Anyway, his set was short and at least gave us a chance to see more than one Wu affiliate. They then played a trailer for “The Man With The Iron Fists,” in theatres Nov. 2, and the RZA then took the stage with a bottle of Smirnoff, patron, Hennessy and Cabernet Sauvignon. Extremely stereotypical and hilariously awesome at the same time.
“We went from mixtapes to movies… [and] I want this to be a celebration of the Wu” RZA said. “So we gon’ toast to this shit throughout the night.” And he did as promised, popping one open and passing it into the crowd after a huge swig of his own. I’m not legal, but the sentiment was well received. And in that regard I really respected him taking more time to chat and relate to the crowd rather than perform songs.
Because if it was the other way around, it would have been a let down. He performed an extremely short list of seven songs, one of which was The Beatle’s “Come over Me,” and the previous hours of standing coupled with his insistence on playing music at ultra-max levels was disconcerting. A preview of the film was also promised, but that never happened, and while I loved shouting “Wu-Tang Clan Ain’t Nothing To Fuck With” in a crowd, I’d love to do do that with way more songs. He never even played songs from the film, a film that was produced with its own soundtrack.
But I’d be lying if I said the concert wasn’t fun as shit. The fact that no explosions, assassinations, or beheadings took place should not really detract from the experience that much (although that would’ve been cool,) and RZA’s dedication to Ol’ Dirty Bastard was truly touching.

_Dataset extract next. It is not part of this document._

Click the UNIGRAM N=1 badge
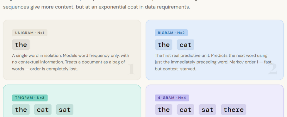30,33
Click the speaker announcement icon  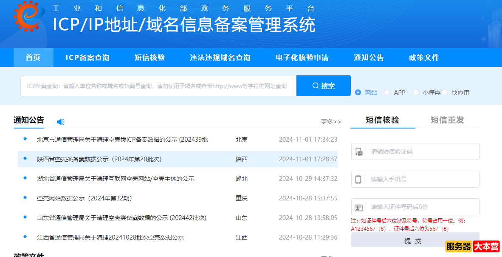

“I got my personal DJ, DJ Skane here. He used to clown me all the time back in the ninth grade and now look where we at. I also got my brother here, cheering me on. But the one dude who would have loved this achievement the most… we used to skip class and watch kung fu flicks together and he went by the name of Ol’ Dirty. He would have loved this the most.”
The concert was more than me, or the audience or even RZA. It was, as he said in the beginning, a celebration of the Wu and their cultural longevity, something that they’d professed since day one: “Wu-Tang is Forever.” What more could I say. Bong Bong.